Go over each line of the entries below, count those with "agent", and give only the count.

(DATA TO USE Opens)

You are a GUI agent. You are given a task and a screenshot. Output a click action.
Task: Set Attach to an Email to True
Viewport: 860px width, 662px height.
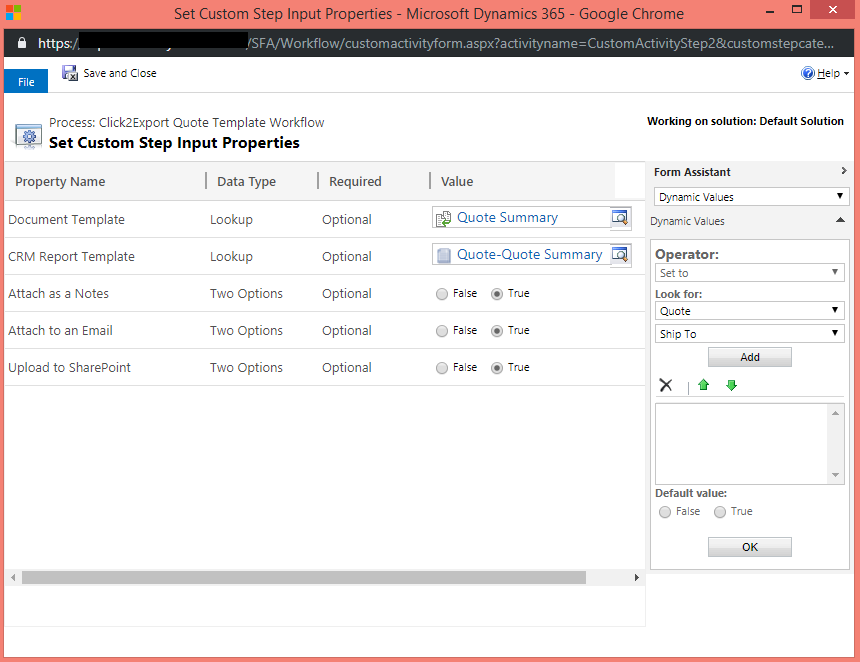point(496,331)
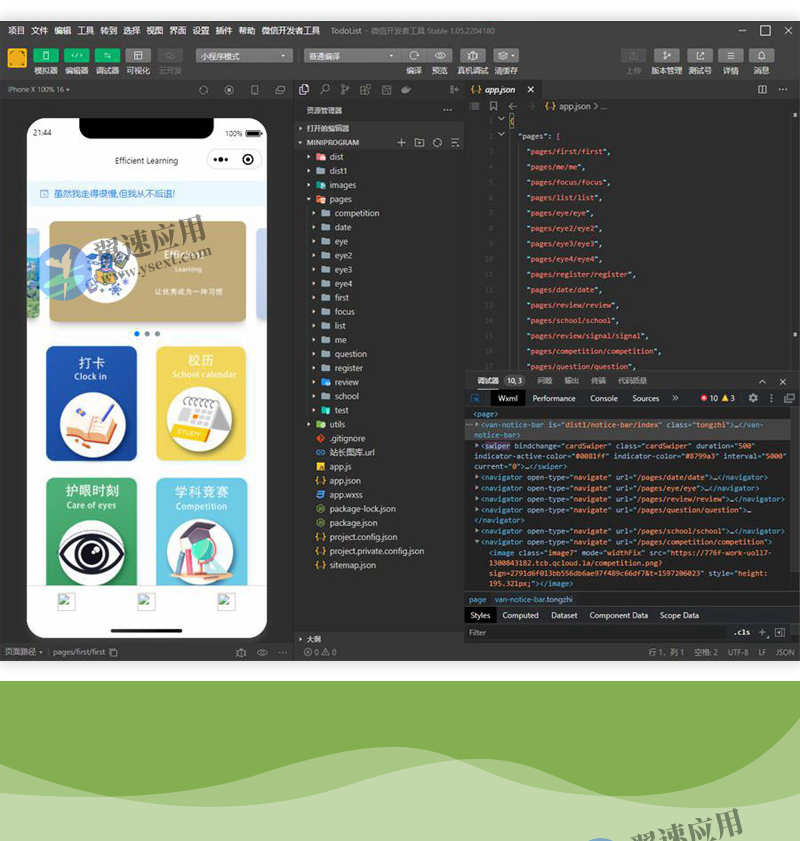Toggle the 调试器 debugger panel button

(107, 56)
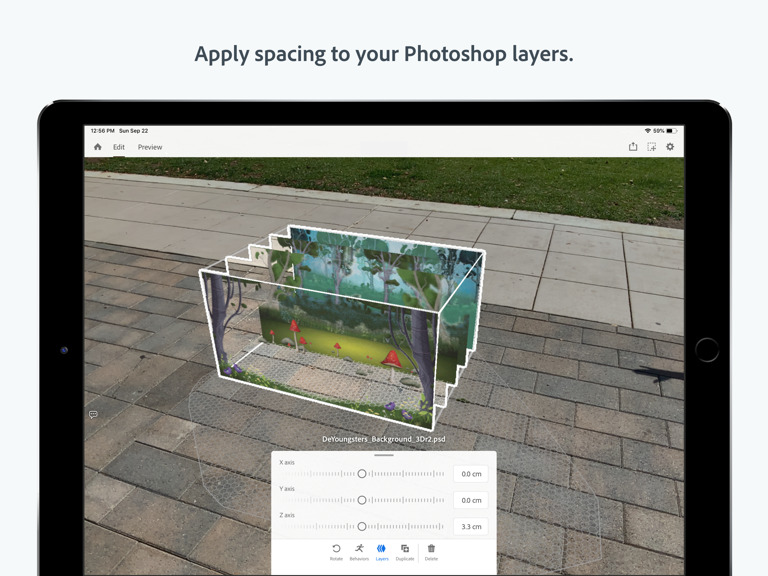Click the Z axis 3.3 cm field

pyautogui.click(x=471, y=526)
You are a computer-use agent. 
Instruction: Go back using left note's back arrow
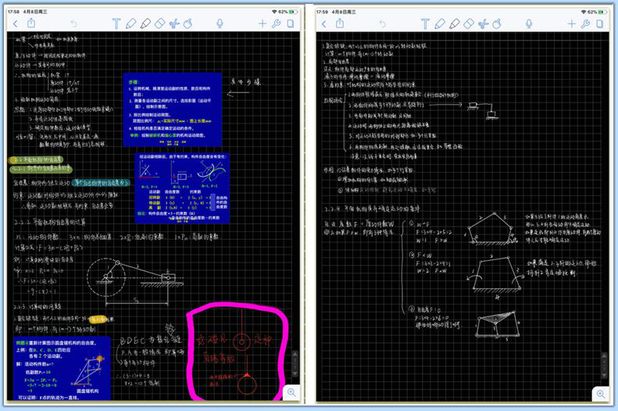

(DATA TO USE Closes)

ANSWER TO THIS TASK:
2